En outre, lorsque l’un ou l’autre des aléas climatiques se manifeste, la vie quotidienne de tout un chacun ou chacune peut se trouver fortement affectée : injonction de devoir quitter une maison, insécurité des déplacements et isolement de villages, dommages matériels. Inquiétude pour soi ou pour les autres. Lorsque la canicule sévit, y compris maintenant au nord de la Loire, chacun doit rester cloîtré chez lui.

Ces difficultés de vie sont encore plus marquées dans les territoires-ultra-marins. Ceux-ci sont particulièrement exposés aux cyclones dévastateurs, à la sécheresse et parfois à des calamités comme la prolifération des algues sargasses sur les littoraux des Antilles.

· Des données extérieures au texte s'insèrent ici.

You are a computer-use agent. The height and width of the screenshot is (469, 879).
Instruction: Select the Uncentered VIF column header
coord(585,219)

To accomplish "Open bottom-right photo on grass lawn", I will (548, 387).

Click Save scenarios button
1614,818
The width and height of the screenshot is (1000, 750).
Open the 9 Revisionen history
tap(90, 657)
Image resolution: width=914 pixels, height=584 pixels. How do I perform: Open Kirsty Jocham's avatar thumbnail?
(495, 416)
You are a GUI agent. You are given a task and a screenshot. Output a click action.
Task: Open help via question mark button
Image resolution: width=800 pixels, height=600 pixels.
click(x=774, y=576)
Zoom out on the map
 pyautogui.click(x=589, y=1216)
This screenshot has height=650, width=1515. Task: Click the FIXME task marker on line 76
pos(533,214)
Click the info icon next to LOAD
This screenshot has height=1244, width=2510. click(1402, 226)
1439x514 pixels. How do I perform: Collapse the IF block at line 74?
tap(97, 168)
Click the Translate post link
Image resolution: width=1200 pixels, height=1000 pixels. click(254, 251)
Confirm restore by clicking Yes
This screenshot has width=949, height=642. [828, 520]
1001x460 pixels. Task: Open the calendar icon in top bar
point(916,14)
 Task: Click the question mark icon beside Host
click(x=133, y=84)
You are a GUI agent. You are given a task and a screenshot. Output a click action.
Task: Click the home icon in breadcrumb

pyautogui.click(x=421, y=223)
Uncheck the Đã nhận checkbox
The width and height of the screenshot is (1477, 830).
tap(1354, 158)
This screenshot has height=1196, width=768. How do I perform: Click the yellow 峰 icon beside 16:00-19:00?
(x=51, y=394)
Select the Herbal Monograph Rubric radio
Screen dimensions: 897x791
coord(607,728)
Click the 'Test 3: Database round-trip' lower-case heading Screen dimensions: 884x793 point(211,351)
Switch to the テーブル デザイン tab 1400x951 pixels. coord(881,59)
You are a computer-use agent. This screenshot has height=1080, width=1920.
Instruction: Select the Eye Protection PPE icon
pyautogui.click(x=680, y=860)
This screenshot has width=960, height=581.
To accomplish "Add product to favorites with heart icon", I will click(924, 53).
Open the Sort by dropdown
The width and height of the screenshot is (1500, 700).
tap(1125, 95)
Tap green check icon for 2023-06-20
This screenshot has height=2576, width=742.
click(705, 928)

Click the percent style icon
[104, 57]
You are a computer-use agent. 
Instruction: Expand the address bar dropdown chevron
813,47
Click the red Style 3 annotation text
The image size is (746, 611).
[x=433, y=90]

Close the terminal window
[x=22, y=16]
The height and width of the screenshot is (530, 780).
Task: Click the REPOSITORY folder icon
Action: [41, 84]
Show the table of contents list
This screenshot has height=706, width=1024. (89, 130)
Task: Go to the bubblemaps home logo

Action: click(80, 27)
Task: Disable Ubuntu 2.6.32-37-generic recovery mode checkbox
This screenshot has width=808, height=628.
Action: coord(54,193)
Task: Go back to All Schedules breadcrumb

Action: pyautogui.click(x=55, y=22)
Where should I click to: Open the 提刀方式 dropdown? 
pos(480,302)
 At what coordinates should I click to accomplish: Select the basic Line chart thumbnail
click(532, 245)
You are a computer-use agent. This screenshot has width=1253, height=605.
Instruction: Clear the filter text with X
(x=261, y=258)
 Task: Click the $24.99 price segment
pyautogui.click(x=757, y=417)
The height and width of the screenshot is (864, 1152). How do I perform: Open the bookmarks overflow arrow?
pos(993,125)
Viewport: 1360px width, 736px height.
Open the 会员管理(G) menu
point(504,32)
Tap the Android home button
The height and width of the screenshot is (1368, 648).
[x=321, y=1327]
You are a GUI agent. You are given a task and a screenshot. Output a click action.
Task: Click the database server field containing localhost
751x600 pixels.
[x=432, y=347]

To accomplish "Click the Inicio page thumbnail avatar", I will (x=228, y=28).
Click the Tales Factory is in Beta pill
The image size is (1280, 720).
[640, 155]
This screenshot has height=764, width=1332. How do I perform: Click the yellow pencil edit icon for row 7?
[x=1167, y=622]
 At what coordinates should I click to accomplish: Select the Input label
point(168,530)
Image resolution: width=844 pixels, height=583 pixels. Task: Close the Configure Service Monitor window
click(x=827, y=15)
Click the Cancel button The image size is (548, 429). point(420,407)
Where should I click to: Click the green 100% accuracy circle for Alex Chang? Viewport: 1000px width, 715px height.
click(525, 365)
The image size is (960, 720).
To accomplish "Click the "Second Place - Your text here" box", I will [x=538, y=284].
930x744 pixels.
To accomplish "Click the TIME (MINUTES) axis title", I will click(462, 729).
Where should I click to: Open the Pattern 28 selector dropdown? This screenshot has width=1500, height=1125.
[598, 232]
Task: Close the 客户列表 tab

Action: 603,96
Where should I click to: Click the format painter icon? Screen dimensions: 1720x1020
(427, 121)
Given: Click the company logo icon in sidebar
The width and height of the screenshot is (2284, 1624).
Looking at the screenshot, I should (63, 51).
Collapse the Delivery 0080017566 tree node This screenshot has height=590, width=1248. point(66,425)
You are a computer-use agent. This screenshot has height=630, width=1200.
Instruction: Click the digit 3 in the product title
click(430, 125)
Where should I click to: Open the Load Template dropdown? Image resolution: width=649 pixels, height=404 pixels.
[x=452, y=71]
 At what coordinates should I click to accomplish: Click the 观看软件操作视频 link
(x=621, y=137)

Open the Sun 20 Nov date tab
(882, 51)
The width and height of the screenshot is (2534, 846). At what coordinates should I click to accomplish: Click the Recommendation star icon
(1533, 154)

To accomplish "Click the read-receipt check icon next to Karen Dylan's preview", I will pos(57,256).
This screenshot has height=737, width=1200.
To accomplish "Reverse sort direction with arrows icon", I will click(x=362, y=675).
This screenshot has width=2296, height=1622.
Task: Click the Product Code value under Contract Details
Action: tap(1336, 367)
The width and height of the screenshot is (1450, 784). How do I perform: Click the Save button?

Comment répondre à ces défis sociétaux ?

Le Haut Conseil pour le Climat invite à l’ancrage territorial et social de la gestion des risques

Dans son rapport récent d’avril 2026 [5], le Haut Conseil pour le Climat (HCC) relève la diversité des dispositifs en place pour la gestion des risques. Il identifie aussi leurs limites dans le contexte préoccupant du changement climatique. Cette gestion qui couvre la prévention, la gestion de crise et le relèvement post-événement peut toujours être améliorée. Pour autant, des gains de performance ne peuvent suffire à maîtriser les aléas climatiques dans leur nouvelle réalité.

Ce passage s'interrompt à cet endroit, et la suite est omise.